She told CNN: "Four Nigerians have been sent back in the past two weeks so we are advising that those without any urgent need to travel should consider rescheduling their trip until there is clarity on the new immigration policy."
Dabiri- Erewa added that "no reasons were given for the decision by the US immigration authorities."

"Then there was the case of the engineer who was asked to prove he was an IT expert, " Dabiri-Erewa said, referring to software engineer Celestine Omin, 28, who was detained at John F. Kennedy International Airport in New York. He was on a work trip from Lagos to his employer, startup Andela.

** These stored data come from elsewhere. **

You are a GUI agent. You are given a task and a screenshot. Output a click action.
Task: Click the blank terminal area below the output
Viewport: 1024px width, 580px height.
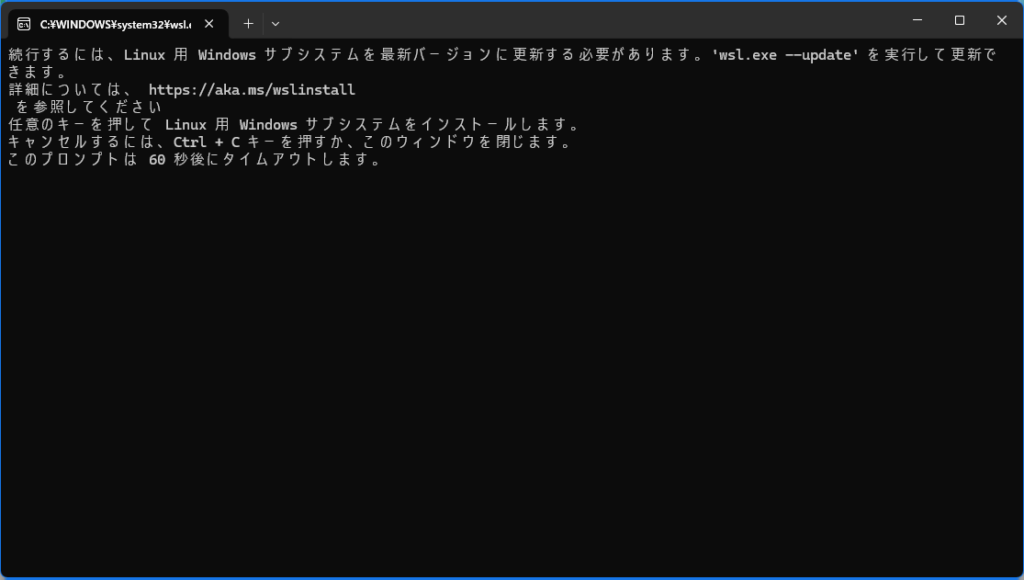click(x=512, y=380)
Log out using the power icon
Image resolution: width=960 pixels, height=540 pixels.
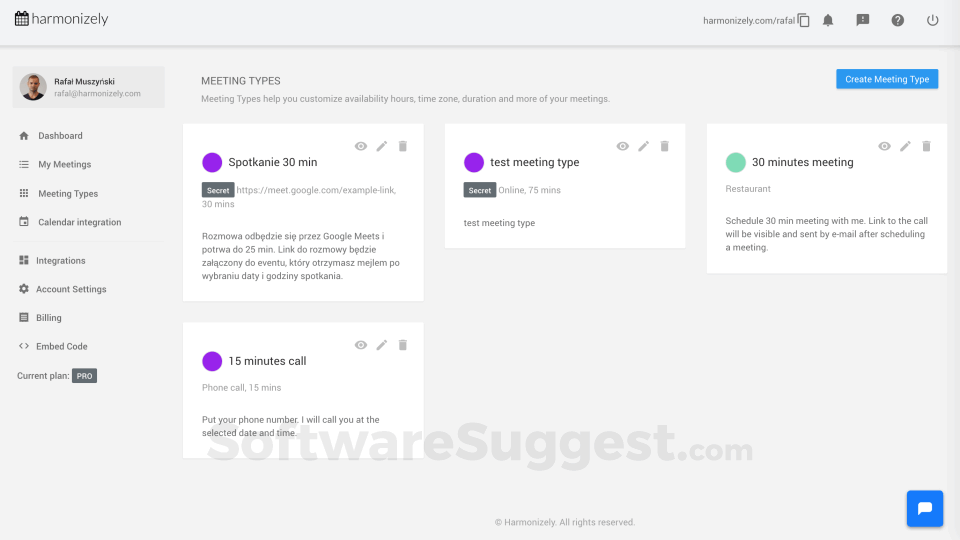point(933,20)
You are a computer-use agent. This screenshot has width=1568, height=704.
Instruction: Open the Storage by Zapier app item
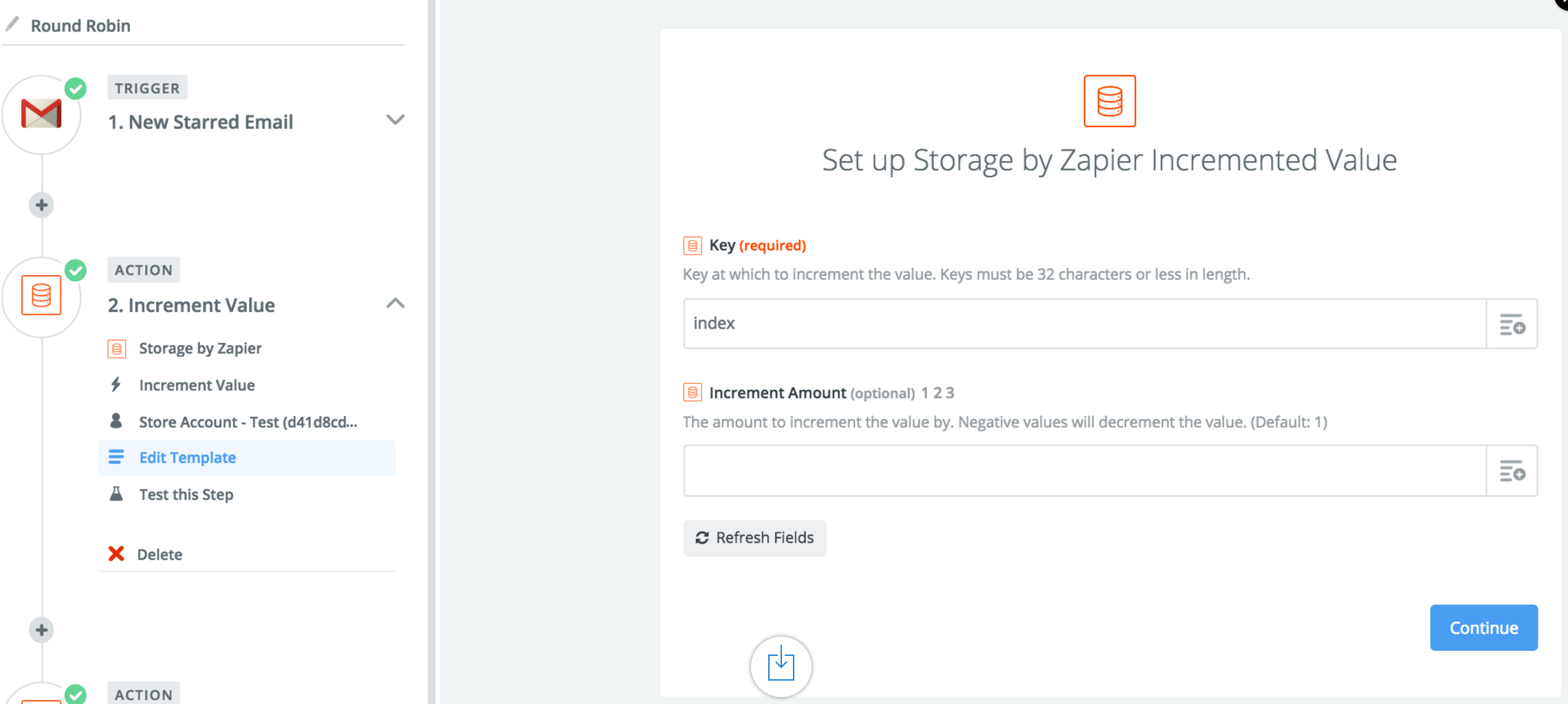click(200, 349)
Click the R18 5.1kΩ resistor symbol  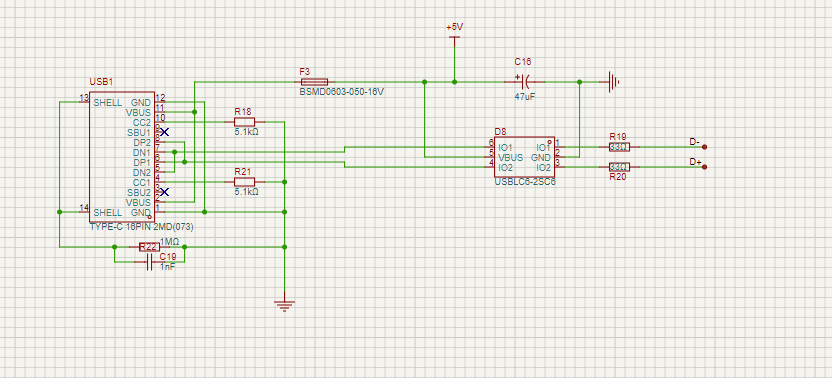244,122

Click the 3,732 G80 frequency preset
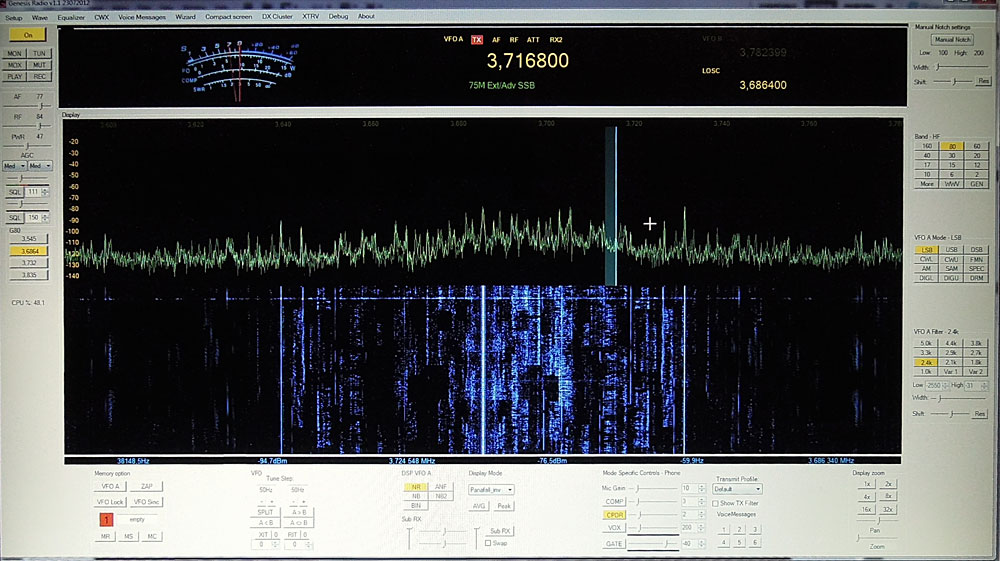(x=29, y=262)
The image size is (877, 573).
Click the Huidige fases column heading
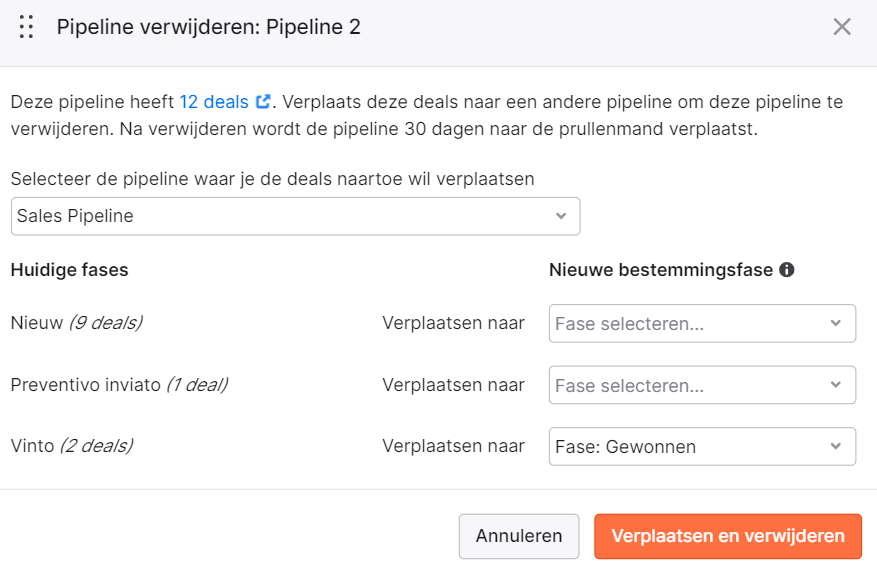69,270
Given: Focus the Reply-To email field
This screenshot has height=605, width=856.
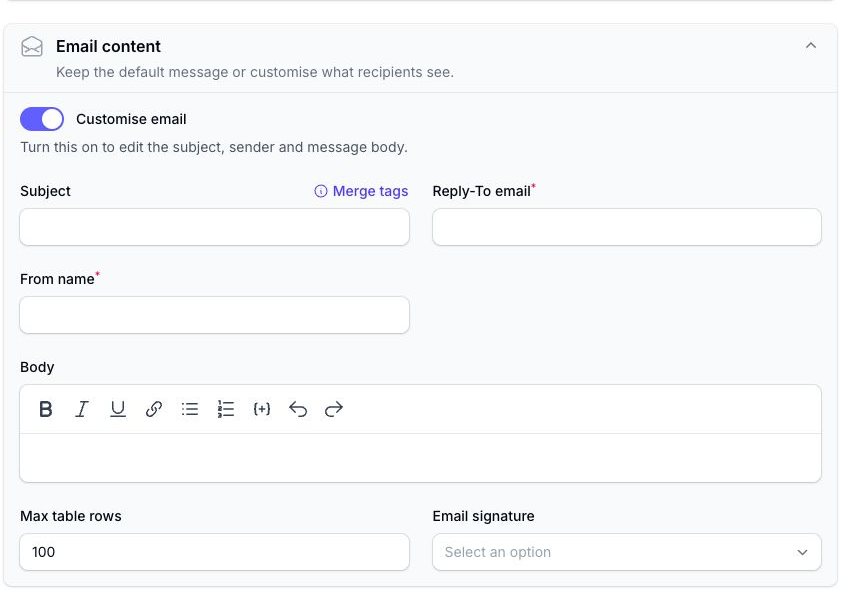Looking at the screenshot, I should click(x=627, y=227).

According to Andela, Omin was told he didn't look like an engineer and needed to take a test to prove it. He was then asked to answer two difficult computer science questions. Omin was later released after three hours following a call between US Customs and Border Protection and his employer.
"It is advice that we feel we have to issue," Dabiri-Erewa said. "We have to inform the people about what's going on."

Nigeria is not on the list of countries that face a travel ban to the United States under President Donald Trump's executive order exempting immigration from certain countries.
Trump signed a new executive order Monday that bans immigration from six Muslim-majority countries, dropping Iraq from a previous order in January. The new travel ban comes six weeks after Trump's original order caused chaos at airports nationwide before federal courts blocked it.